Leashed pets are permitted in the park, but are not allowed in the buildings. Leashes must be no longer than six feet. Visitors are advised to be aware of wildlife and loose dogs owned by local residents.
From pet-traveler Ana: "There are two roads (gravel, remote access) to access the park and one coastal access (by boat). We went on the Nabesna Road, a 42 mile partially mantained road. A few trailheads of trails of diverse difficulty can be found along the road and there are are also a few pullouts where it is allowed to camp (there is also a small campground).
Services are limited to vaulted toilets.
We had an amazing time and as always in NP views are amazing. Plenty of creeks where pups can cool down while hiking. We have a senior girl and not all trails are suitable for her but we adapt to that and it was a wonderful trip. It is a National Park and Preserve and in the Preserve portion sport hunting is allowed (under Alaska regulations) so I would not recommend visiting during moose hunting season (which in fact starts somewhere in the second or the third week of August).
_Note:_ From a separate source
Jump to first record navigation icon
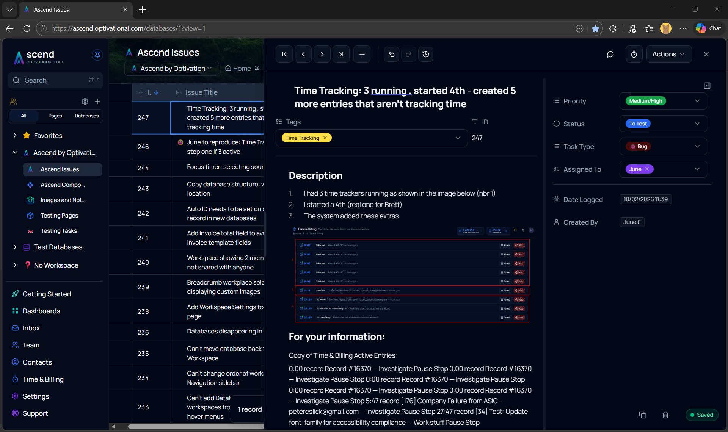Screen dimensions: 728x432 pyautogui.click(x=284, y=54)
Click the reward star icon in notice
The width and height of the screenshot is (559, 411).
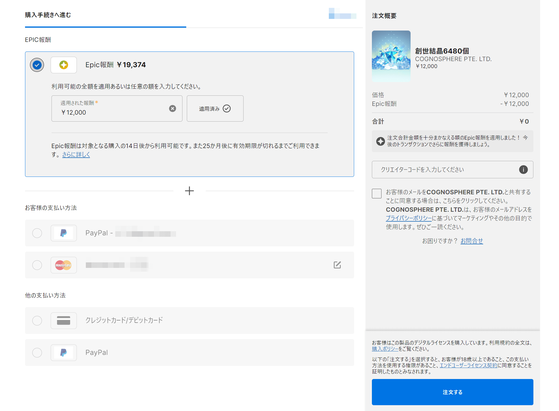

The McCarthy road is also remote but somewhat more popular because it allows to reach the tiny town of McCarthy and the Kennecott Mine Historical Area. We have not visited it yet but as far as I know the there is at least one pet friendly campground in McCarthy and I think that another inside the limits of the park. However, the access between McCarthy and the Mine (where most of the trailheads, including the one that takes to a glacier) is not open to private vehicles, only for residents. Sadly, the shuttles are no longer pet friendly."